I didn’t sleep solidly last night. Naturally, the incident with Andrew was on my mind. At points when I woke, I could feel various sensations around my chest. These seemed to be mainly on the Kidney channel as it passes over the heart. Those points are not used much by TCM acupuncturists, but they are mostly related to the spiritual aspect of the Heart.
I’ve always noticed that I do connect strongly with my patients, during the sessions and afterwards. In the sessions, I often feel certain acupoints on my body activating, which relate to the patient’s condition, simply by me being in the presence of the patient. And I had a phase when I would clearly feel a representation of the patient’s symptom in my body whenever I took their pulses (I would feel a ghost of their symptom, a weaker echo of it, if you like). I believe that this sort of empathy is a part of being a healer, though I am conscious of doing what I can to limit this so that it does not impair my own health too much. I’ve heard some practitioners say that this sort of empathy is a bad thing, but I disagree, and think that they only have that opinion because they have never really felt this process in the same way that healers like myself do.
These ‘energetic connections’ exist between all living things, which accounts for things like ‘telepathy’ which I have personally experienced several times. As a healer, I readily connect with my patients, and I have an understanding of what is wrong with them and how I can change that, and the combination of that connection and my intention to heal them does have a powerful healing effect on the patient. And I believe that this is above and beyond the effect that the pure acupuncture alone could produce.
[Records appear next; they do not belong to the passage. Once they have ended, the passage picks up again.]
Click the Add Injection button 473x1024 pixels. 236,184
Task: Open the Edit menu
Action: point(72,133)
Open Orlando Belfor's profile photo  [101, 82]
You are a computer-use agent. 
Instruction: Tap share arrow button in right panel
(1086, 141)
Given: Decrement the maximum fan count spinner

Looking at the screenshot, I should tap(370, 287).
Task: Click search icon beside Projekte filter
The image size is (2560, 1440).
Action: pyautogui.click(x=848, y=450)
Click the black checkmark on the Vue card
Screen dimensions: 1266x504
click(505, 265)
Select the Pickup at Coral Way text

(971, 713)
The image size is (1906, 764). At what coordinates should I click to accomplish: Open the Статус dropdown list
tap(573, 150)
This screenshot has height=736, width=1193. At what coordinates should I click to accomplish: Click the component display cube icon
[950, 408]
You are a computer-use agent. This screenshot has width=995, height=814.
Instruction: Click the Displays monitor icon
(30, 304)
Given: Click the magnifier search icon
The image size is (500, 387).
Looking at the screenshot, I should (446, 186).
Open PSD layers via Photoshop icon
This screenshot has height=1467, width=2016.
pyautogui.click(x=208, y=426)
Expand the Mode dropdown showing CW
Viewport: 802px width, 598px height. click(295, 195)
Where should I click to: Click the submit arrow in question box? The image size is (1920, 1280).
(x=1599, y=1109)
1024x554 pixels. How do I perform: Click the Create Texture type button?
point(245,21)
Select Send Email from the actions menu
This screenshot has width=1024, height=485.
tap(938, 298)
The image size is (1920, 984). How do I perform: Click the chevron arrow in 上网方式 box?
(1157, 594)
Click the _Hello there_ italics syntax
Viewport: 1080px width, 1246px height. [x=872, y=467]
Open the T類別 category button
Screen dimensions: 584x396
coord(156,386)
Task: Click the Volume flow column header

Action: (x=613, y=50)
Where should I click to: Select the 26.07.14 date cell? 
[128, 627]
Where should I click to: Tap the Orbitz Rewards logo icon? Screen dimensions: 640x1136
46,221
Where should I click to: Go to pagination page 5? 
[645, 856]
Anyway, I last night I was thinking again about my curious ‘illness’ on Easter Sunday. Since there was this connection between me and Andrew, like there is with all my patients, and since we had recently discussed all the issues related to the weakness in his Heart, I believe that as he was dying from his heart attack, he was ‘calling out to me’ in some way, or on some level, across this ‘energetic connection’. At the very least, our discussion on this topic would have been going through his mind as he was going through his ordeal. And he had strong energy. In Chinese Medicine, he was what we call an ‘excess’ type person. And I believe that the sensations that I experienced that day, and my succumbing to the ‘illness’ that followed over the following few days, was as a result of Andrew’s calling out to me as he was dying. The ‘illness’ I was left with for a few days was a weakening in my Lung energy, which is the organ concerned with the barrier between us and other people. It was like a Wind Cold Invasion (or common cold), only there was no pathogen involved.
Andrew is the first patient to have died while I’ve been actively treating them.
I’ve just checked my records. I last treated him four days before he died. Though I was aware of the constitutional weakness in his heart and was treating him for that and had discussed the issue with him, there was no indication that he was about to have a heart attack. And biomedicine had done everything it could and had ignorantly (as usual) proclaimed that there was nothing wrong with his heart. So, there was nothing more that I could have done. Except perhaps, been even more honest with him. Early on in my treatment of him, it occurred to me that the symptoms he had been experiencing were, in fact, minor heart attacks. Biomedicine had explained to him that his symptoms were all due to ‘pleurisy’. I was aware that this was a ‘hunch’ on my part, but I felt that I could not keep such a serious hunch to myself, so I did communicate this idea to him, but I didn’t use the word ‘heart attack’. I said that the symptoms were due to his heart complaining.
This is always a dilemma. But for natural healers it’s an even bigger dilemma. If, on the first or second session I had said to him. ‘You have been having a series of minor heart attacks,’ which is what I was thinking; if I had said this, then it is probable that I would have lost all credibility in his eyes, since biomedicine had done everything it could and had proclaimed that there was nothing wrong with his heart, and he had described all that to me, including the intricacies of their diagnosis. So, in such situations, to be able to go on treating the patient, in order to provide whatever healing we can, we have to be careful to not contradict biomedicine too much. At the early stages of treatment, biomedicine is all that the patient knows, and they have, naturally, swallowed (what I call) biomedicine’s propaganda in every way. So, to tell them that all that is nonsense, is barking up the wrong tree, is primitive, ignorant meddlings, is often the cause of their current illness, to tell people all this is not usually an option, even though it is usually all true.
To be a successful heretic is not an easy path to tread.
Last night, in one of my sleepless moments, I had wondered what I would have done if he had started to have a heart attack while I was treating him. I think it would have been clear to me, from his symptoms and pulses, that he was having a heart attack right then. I think I would have immediately used the appropriate acupoints to treat his heart and then called the emergency services and told them that he was having a heart attack. No matter what I think of biomedicine, and no matter what the ignorant quacks would have said about me later (if my own intervention had eased his heart’s symptoms, and they could again find nothing wrong with him), I think I would have had no choice but to do that. My own patient’s survival is more important than the healing profession suffering a little further abuse from the biomedicine dimwits.